### PROBLEM DESCRIPTION
Beginning with the line that holds "The width and height of the screenshot is (977, 460)." and ending with the last line below, please copy every line exactly, add nothing, and leave out the pictures.

-- PROVIDED DATA follows --

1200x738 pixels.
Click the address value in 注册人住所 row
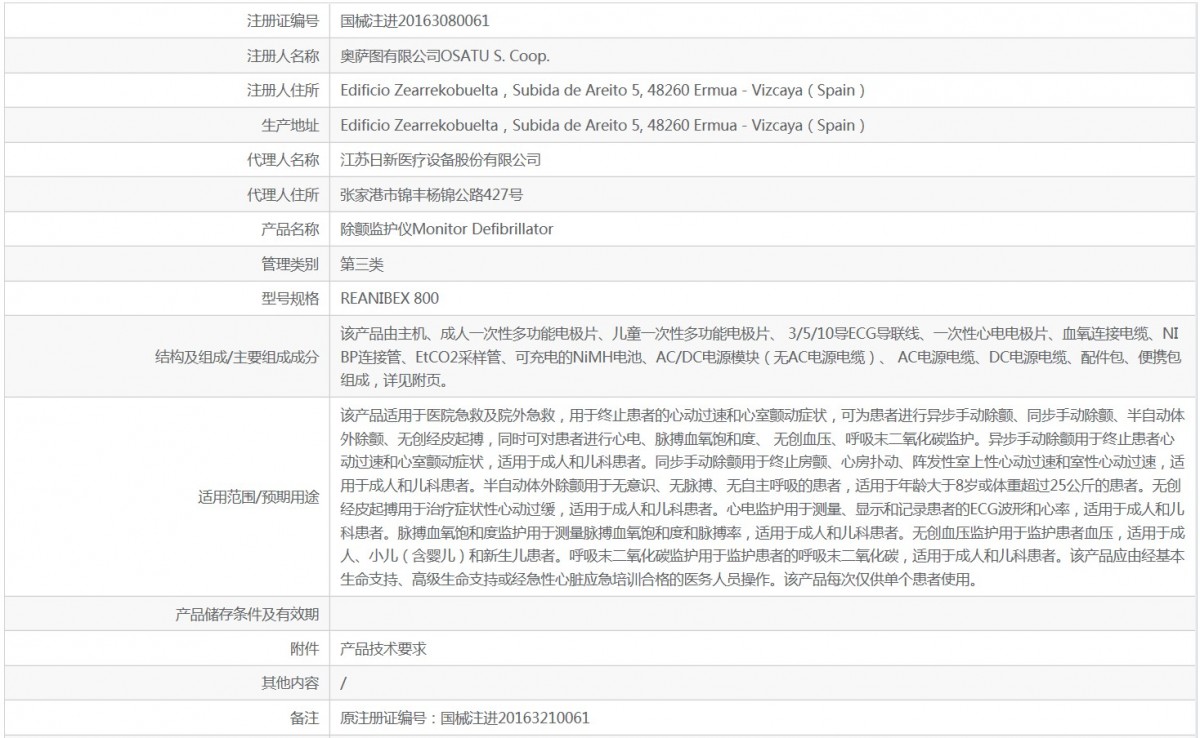coord(602,90)

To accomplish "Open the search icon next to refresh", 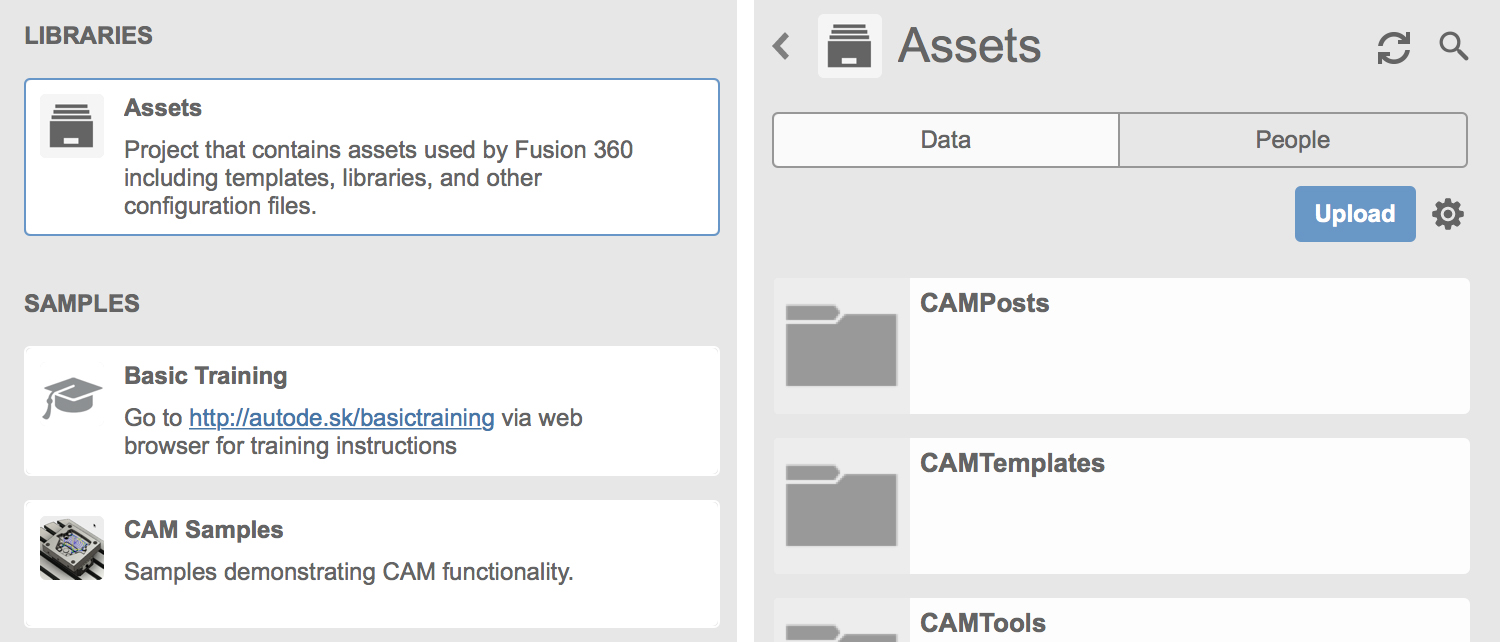I will pos(1453,46).
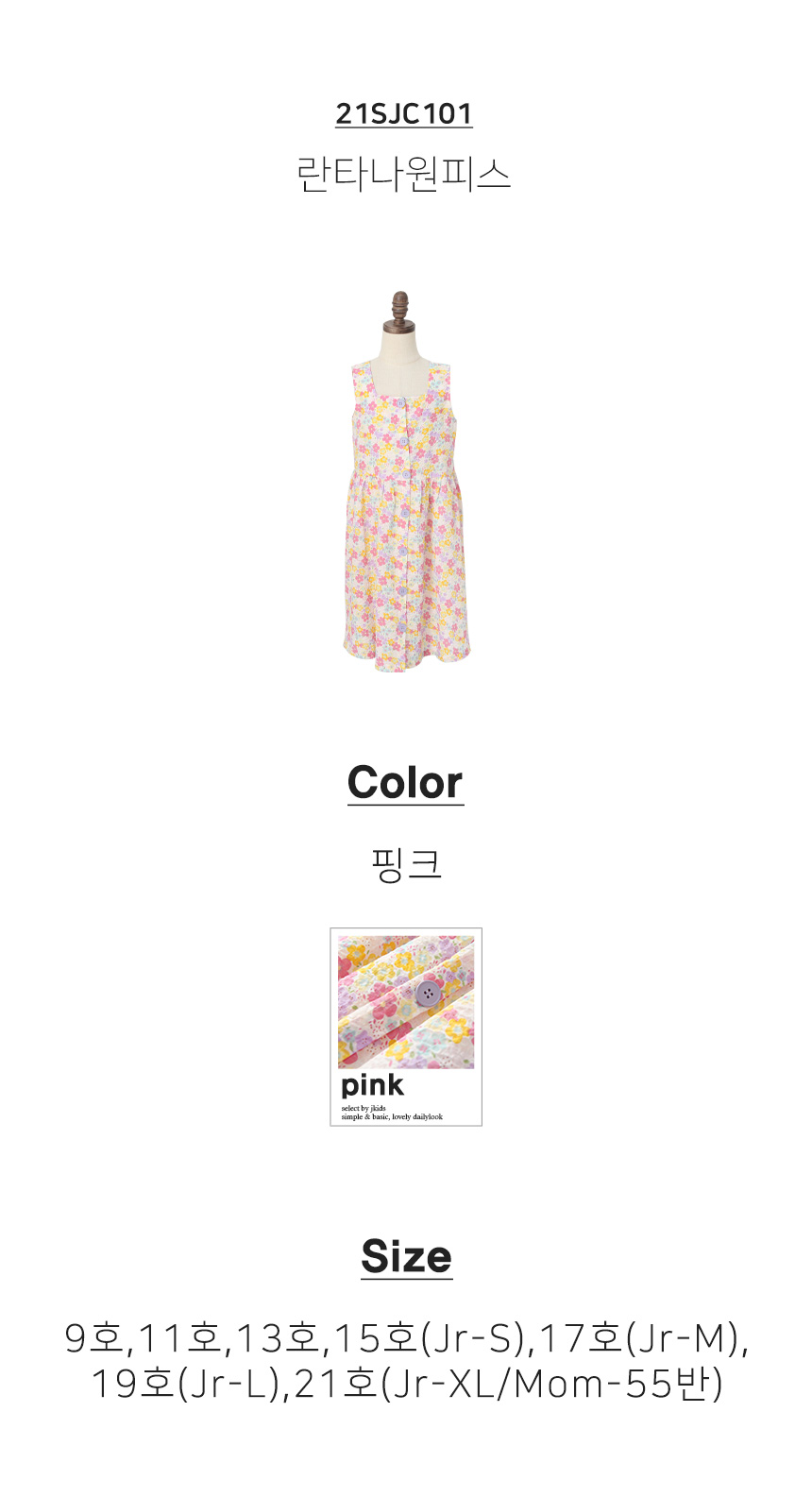Click the 'select by jkids' tagline
This screenshot has height=1497, width=812.
coord(364,1108)
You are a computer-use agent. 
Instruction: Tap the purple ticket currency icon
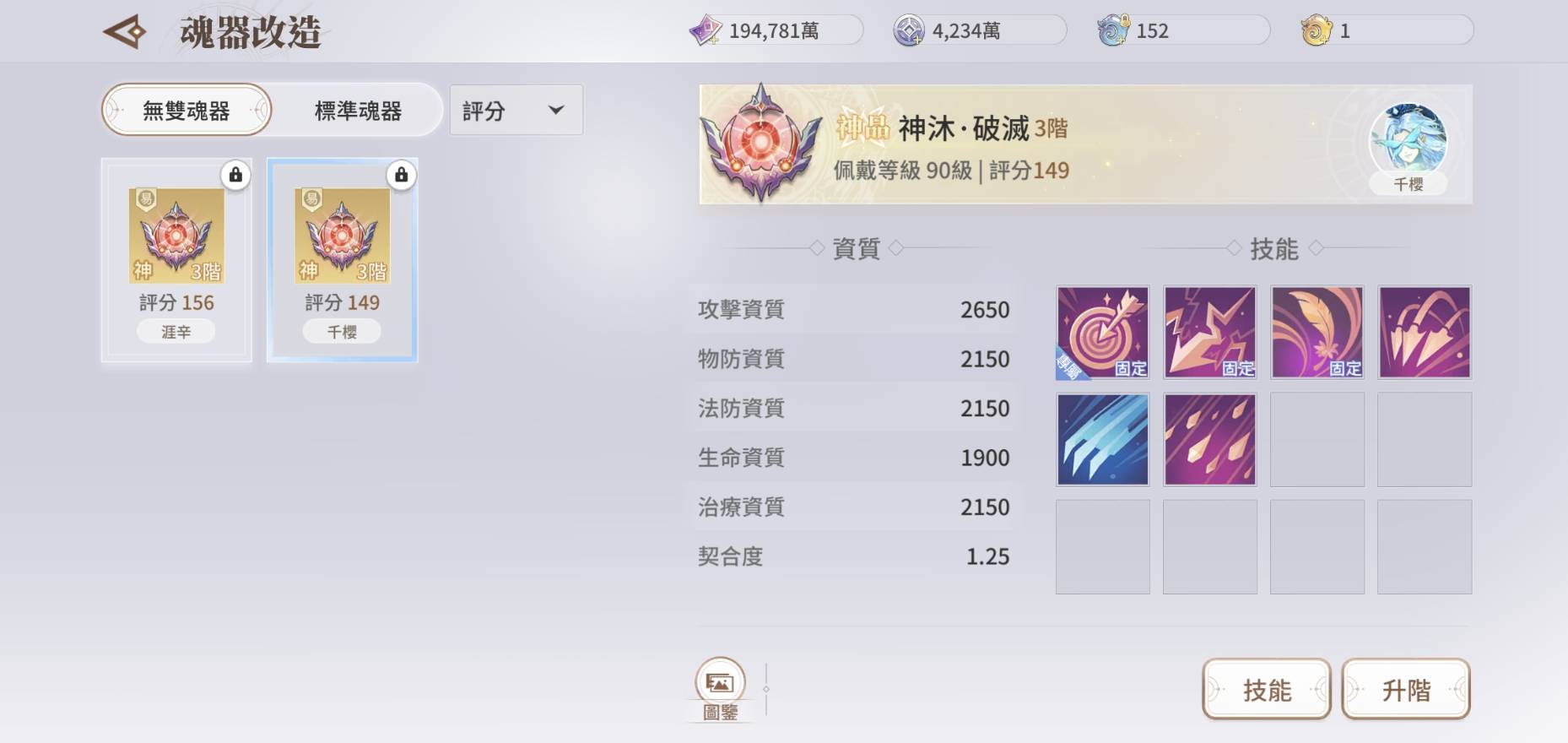[706, 31]
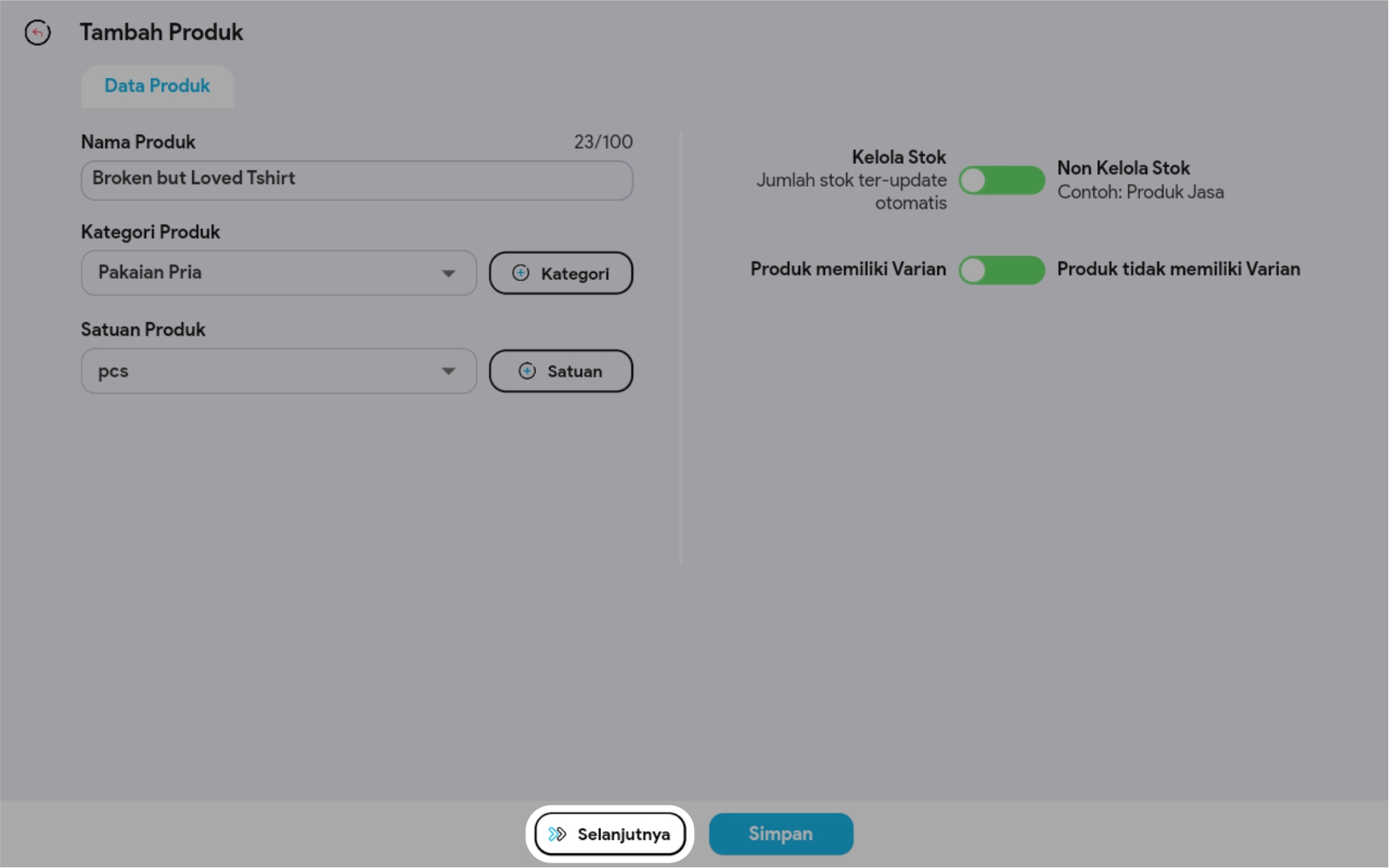The width and height of the screenshot is (1389, 868).
Task: Click the Produk memiliki Varian label
Action: click(x=848, y=269)
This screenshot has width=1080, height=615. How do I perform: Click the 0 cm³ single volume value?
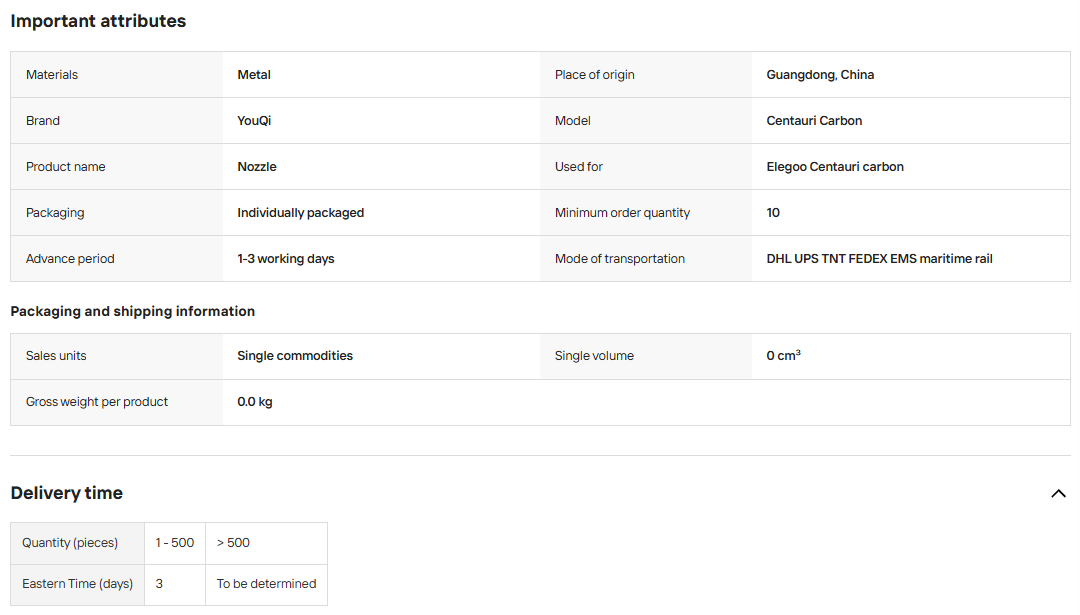click(783, 355)
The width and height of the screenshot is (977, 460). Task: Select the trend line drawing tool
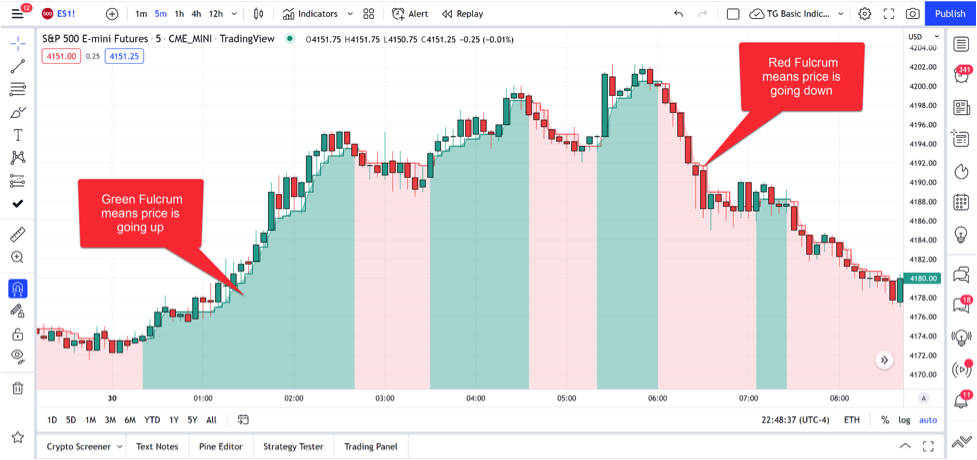coord(18,66)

-- PROVIDED DATA concluded --

### SOLUTION TO THE PROBLEM
The width and height of the screenshot is (977, 460). Task: Select the trend line drawing tool
coord(18,66)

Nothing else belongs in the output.